__What this task involves__. Among the entries that follow, locate the line with "You are a GUI" and the line with "the powered by". Output those lines and all lines in between, exactly, minus the pictures.

__Dataset content__.
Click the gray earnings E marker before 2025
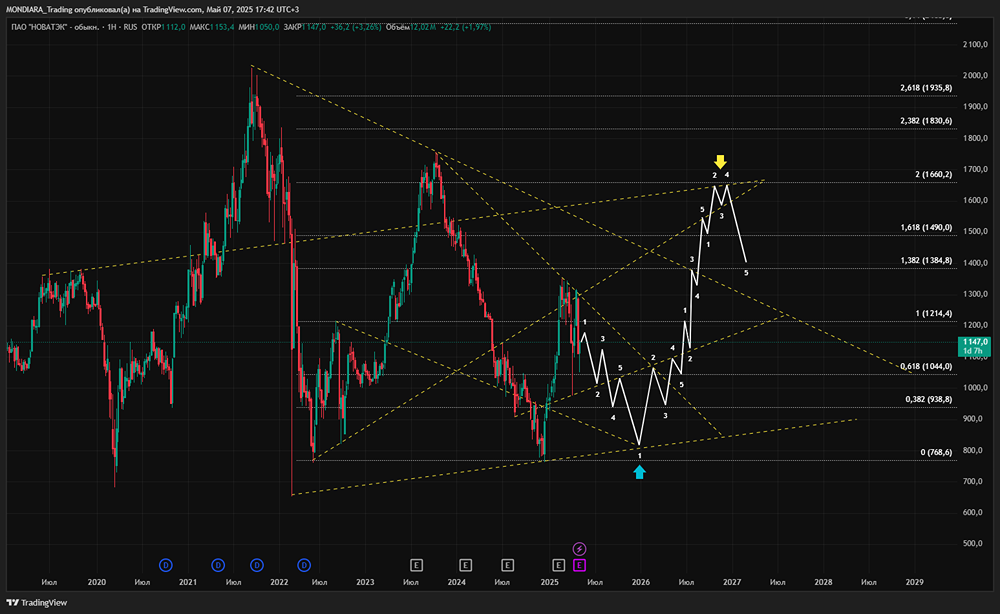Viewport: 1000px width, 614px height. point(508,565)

---

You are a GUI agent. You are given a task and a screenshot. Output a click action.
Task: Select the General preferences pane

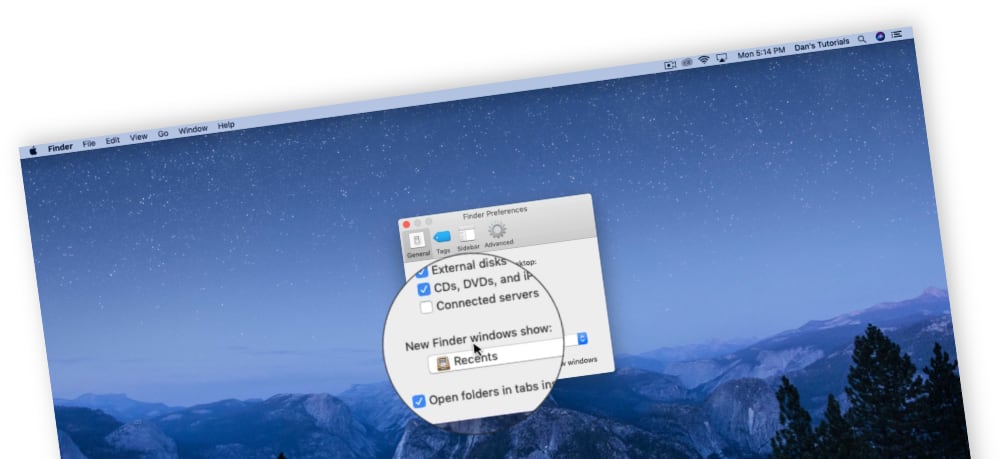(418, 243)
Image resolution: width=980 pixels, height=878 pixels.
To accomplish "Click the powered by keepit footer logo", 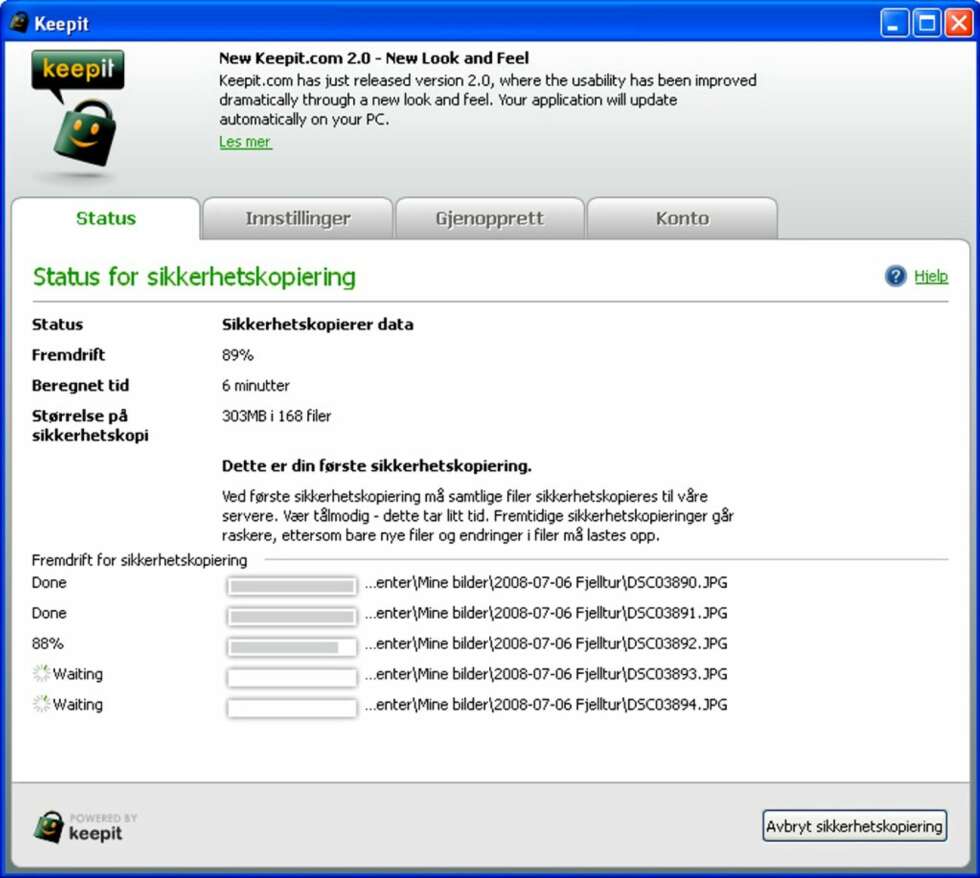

---

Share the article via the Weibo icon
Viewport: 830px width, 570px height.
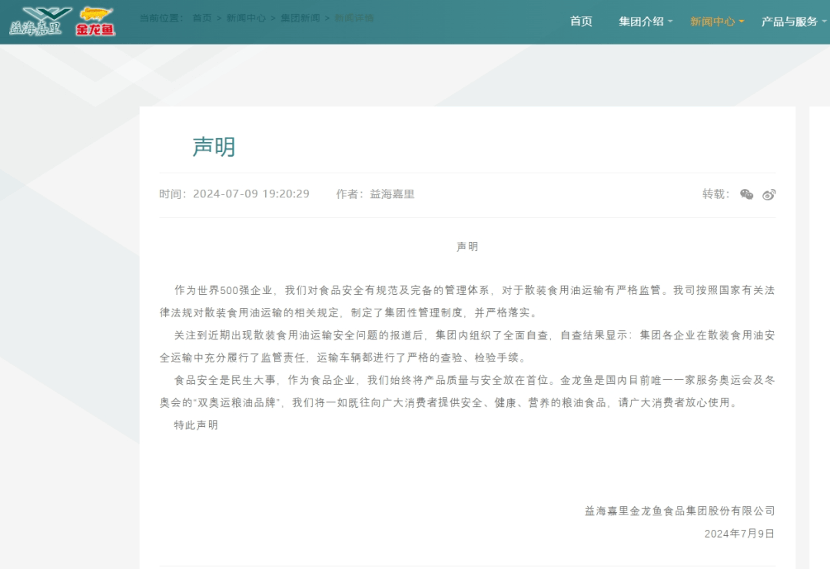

__Answer box__.
You are a GUI agent. You are given a task and a screenshot. Output a click action.
Task: Select the General preferences pane

(418, 243)
Image resolution: width=980 pixels, height=878 pixels.
To accomplish "Click the powered by keepit footer logo", 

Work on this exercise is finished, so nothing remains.